*Questions to answer:*
(1) According to the history of Urmia, in what year was Agha Mohammad Khan crowned in Urmia?
(2) Pick up the history of Urmia after its last sentence and continue it.

According to Vladimir Minorsky, there were villages in the Urmia Plain as early as 2000 BC, with their civilization under the influence of the Kingdom of Van. Excavations of the ancient ruins near Urmia led to the discovery of utensils that date to the 20th century BC. In ancient times, the west bank of Urmia Lake was part of Gilzan, and in the 9th century BC an independent government ruled there, which later joined the Urartu or Manna empire; in the 8th century BC, the area was a vassal of the Asuzh government until it joined the Median kingdom.

Assyrians who did survive the invasion of Baghdad by Timur fled through northern Iraq up into the Hakkari Mountains to the west of Lake Urmia and the area remained as their homeland until the 19th century.

During the Safavid era, the neighboring Ottoman Empire, who were the archrivals of the Safavids, made several incursions into the city and captured it on more than one occasion, but the Safavids successfully regained control over the area. When in 1622, during the reign of the Safavid Shah Abbas the Great (1588–1629), Qasem Sultan Afshar was appointed governor of Mosul, he was forced to leave his office shortly afterwards due to the outbreak of a plague. He moved to the western part of Azerbaijan, and became the founder of the Afshar community of Urmia. The city was the capital of the Urmia Khanate from 1747 to 1865. The first monarch of Iran's Qajar dynasty, Agha Mohammad Khan, was crowned in Urmia in 1795.

=== 19th century ===
Due to the presence of a substantial Christian minority at the end of the 19th century, Urmia was also chosen as the site of the first Christian missionaries from the United States in Iran in 1835 led by Justin Perkins (1805–1869) with Asahel Grant (1807–1844); and followed by Fidelia Fiske (1816–1864), Joseph Gallup Cochran (1817–1871), and Joseph Plumb Cochran (1855–1905). Another mission was soon underway in nearby Tabriz as well. During World War I, the population was estimated by Dr. Caujole to be 30,000 people, a quarter of which (7,500) were Assyrians and 1,000 Jews.

*Data block:*
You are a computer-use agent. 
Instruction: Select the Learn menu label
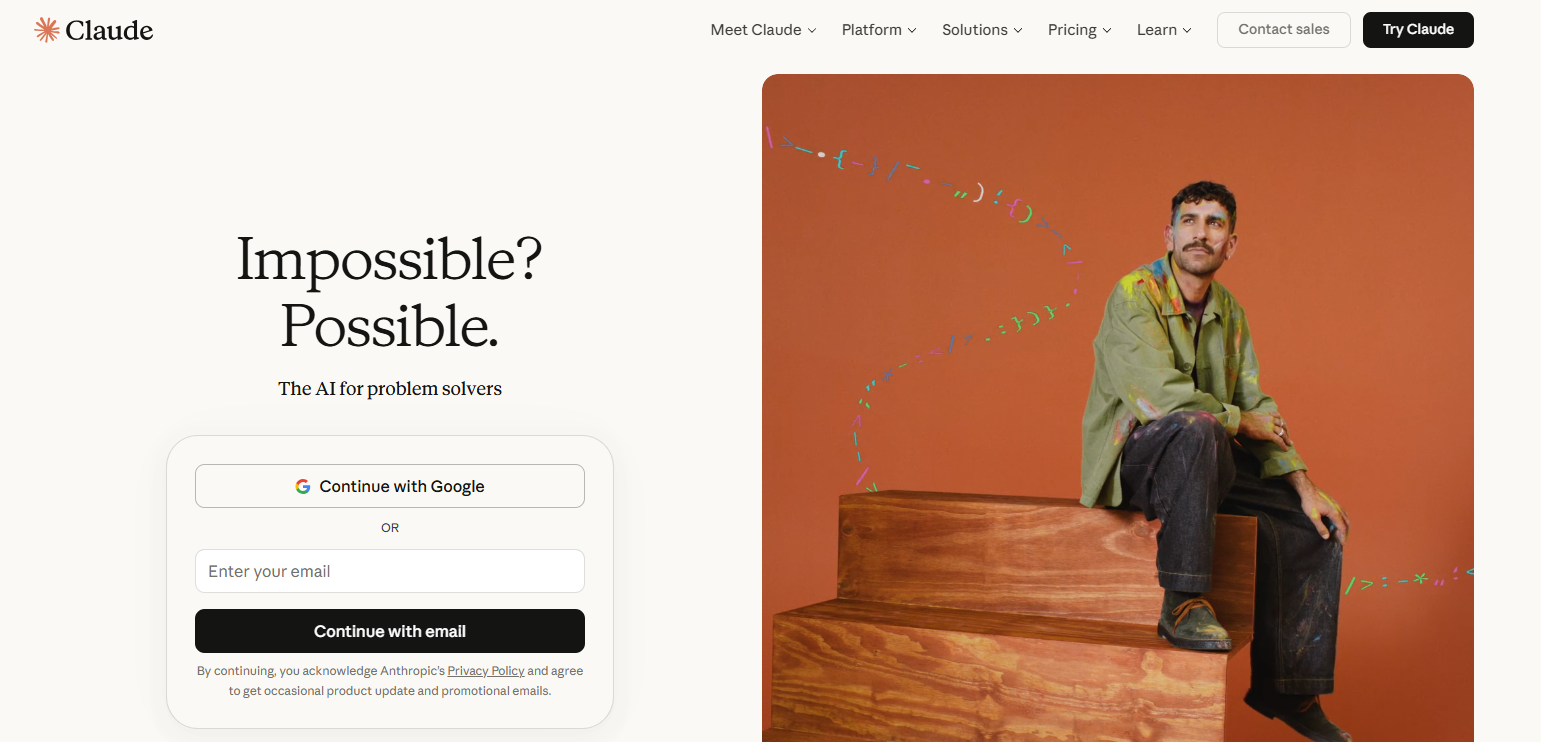tap(1157, 30)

*Numbered answers:*
(1) 1795

(2)
During the 19th century, the region became the center of a short-lived Assyrian renaissance with many books and newspapers being published in Syriac. Urmia was also the seat of a Chaldean diocese.

=== 20th century ===
In late 1914, Ottoman forces under the command of Enver Pasha stepped up clandestine activity in the region with the aim of committing the Ottoman Empire to war. During World War I, the city changed hands several times between the Russians and the Ottoman troops and their Kurdish allies in the following two years. In 1914, before the declaration of war against Russia, Ottoman forces crossed the border into Qajar Iran and destroyed Christian villages. Large-scale attacks in late September and October 1914 targeted many Assyrian villages, and the attackers neared Urmia. Due to Ottoman attacks, thousands of Christians living along the border fled to Urmia.

Many Christians fled during the Russian withdrawal from Azerbaijan at the beginning of January 1915, and 20,000 to 25,000 refugees were left stranded in Urmia. Nearly 18,000 Christians sought shelter in the city's Presbyterian and Lazarist missions. Although there was reluctance to attack the missionary compounds, many died of disease. Between February and May (when the Ottoman forces pulled out), there was a campaign of mass execution, looting, kidnapping, and extortion against Christians in Urmia. More than 100 men were arrested at the Lazarist compound, and dozens (including Mar Dinkha, bishop of Tergawer) were executed on 23 and 24 February.

The Russian army advanced later in 1915. After Russia's withdrawal as a result of the 1917 Russian Revolution, about 5,000 Assyrian and Armenian militia policed the area, but they frequently abused their power and killed Muslims without provocation.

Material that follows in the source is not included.